Pixel coordinate grounding data

■ ■ ■ ■ ■

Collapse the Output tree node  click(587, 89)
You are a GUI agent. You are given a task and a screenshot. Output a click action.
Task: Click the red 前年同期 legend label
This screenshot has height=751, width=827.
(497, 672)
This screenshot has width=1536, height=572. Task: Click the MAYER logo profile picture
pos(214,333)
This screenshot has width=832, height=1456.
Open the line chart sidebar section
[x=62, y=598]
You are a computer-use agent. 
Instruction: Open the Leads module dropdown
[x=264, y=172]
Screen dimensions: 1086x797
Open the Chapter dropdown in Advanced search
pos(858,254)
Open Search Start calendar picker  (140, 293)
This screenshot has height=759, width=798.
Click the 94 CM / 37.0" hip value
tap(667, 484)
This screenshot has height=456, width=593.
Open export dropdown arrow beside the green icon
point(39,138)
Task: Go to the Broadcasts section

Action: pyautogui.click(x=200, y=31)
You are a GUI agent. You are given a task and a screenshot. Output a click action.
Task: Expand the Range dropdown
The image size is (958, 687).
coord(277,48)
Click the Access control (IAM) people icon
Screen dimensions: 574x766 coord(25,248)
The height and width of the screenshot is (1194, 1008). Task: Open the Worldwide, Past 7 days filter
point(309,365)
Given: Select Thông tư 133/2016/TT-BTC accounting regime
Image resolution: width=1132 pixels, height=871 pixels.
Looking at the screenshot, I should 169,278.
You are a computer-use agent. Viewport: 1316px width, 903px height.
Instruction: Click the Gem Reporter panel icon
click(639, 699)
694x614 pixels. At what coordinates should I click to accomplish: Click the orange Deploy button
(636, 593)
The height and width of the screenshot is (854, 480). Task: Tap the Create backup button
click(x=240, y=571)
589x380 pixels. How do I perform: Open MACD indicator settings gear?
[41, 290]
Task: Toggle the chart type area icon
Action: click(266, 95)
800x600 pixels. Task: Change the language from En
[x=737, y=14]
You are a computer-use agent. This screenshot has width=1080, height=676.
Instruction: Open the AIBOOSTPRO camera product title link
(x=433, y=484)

■ ■ ■ ■ ■

§ **Required work**
Return, word for word, every line from the top of the entries down to the line that holds "Open Search Start", both included.

§ **Written answer**
Collapse the Output tree node  click(587, 89)
You are a GUI agent. You are given a task and a screenshot. Output a click action.
Task: Click the red 前年同期 legend label
This screenshot has height=751, width=827.
(497, 672)
This screenshot has width=1536, height=572. Task: Click the MAYER logo profile picture
pos(214,333)
This screenshot has width=832, height=1456.
Open the line chart sidebar section
[x=62, y=598]
You are a computer-use agent. 
Instruction: Open the Leads module dropdown
[x=264, y=172]
Screen dimensions: 1086x797
Open the Chapter dropdown in Advanced search
pos(858,254)
Open Search Start calendar picker  (140, 293)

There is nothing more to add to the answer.